Don’t listen to your experts – go and talk to Google, Amazon and Microsoft, and they’ll tell you what you should do.

If you’ve spent a fortune building up brand loyalty, it might disappear because of the poor shopping experience and because your customers are in a queue.

If your sales are hundreds or even billions of pounds, it’s not acceptable that your site can’t cope with the volume of customers. All websites can be built to deal with heavy traffic.

“Now they have no income, so 30 years after the internet started they’ve decided it would be an excellent time to see if it can help them”

Other retailers have seen their sole source of income – the high street – disappear. Now they have no income, so 30 years after the internet started they’ve decided it would be an excellent time to see if it can help them.

As I wrote this article, a story on the BBC site read: “Primark goes from £650m sales a month to nothing.
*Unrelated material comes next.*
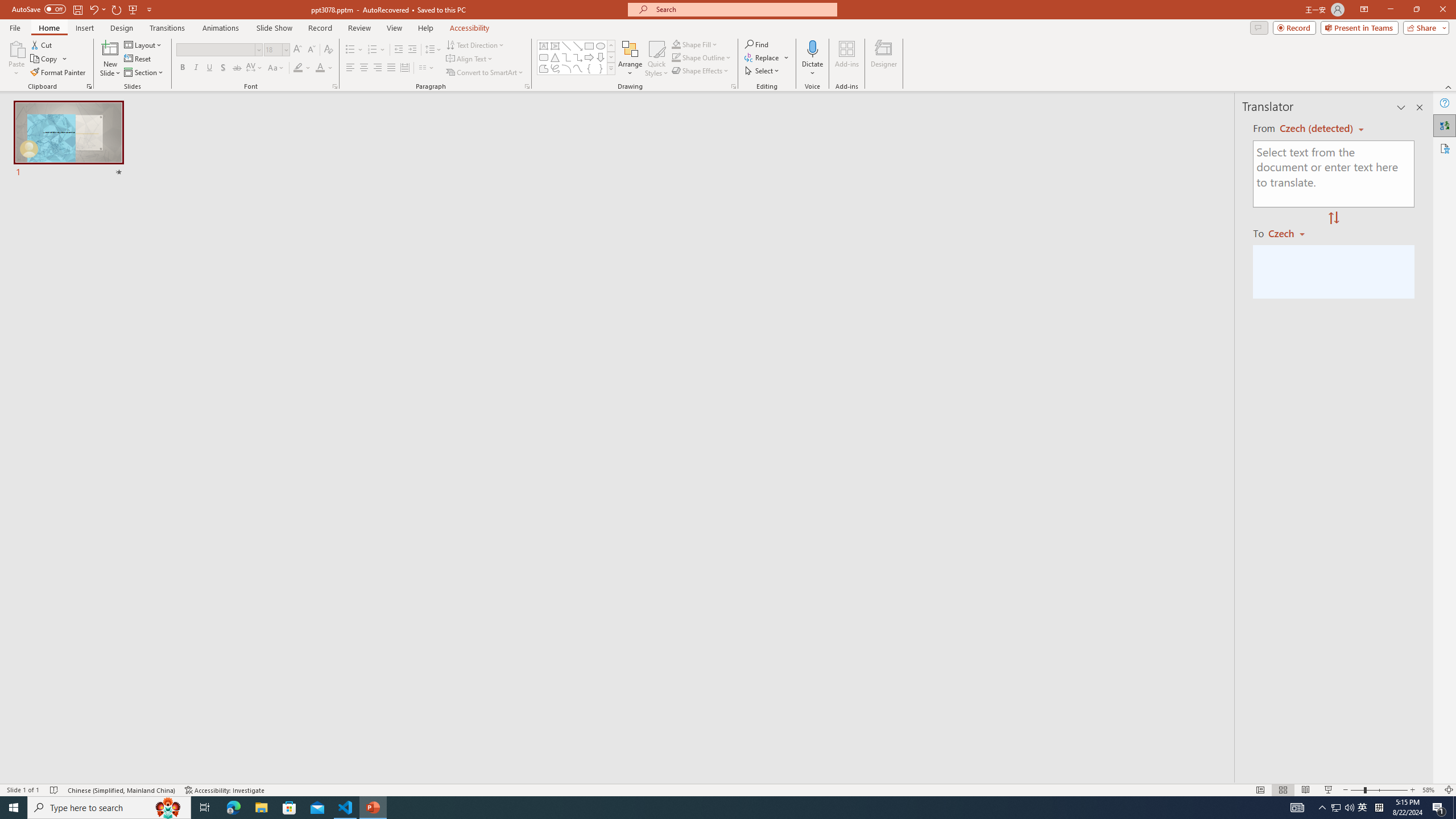  Describe the element at coordinates (701, 56) in the screenshot. I see `'Shape Outline'` at that location.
While many clothing rivals have been able to make sales online, Primark sells only gift cards through its website.” Oh, dear.

Not every retailer can sell products online, but they should have a good website that can help to build their reputation – it might offer help, advice, videos or podcasts, for instance. If they’re not careful, their competitors might get there before them.

This lockdown period might be a good time to reflect on your company’s proposition. It’s an excellent time to figure out how you can improve so that, when you reopen for business, you can attract a broader audience that doesn’t just shop on the high street.

Many people have said to me ‘this is going to be a game-changer’. Whatever they mean, it already is.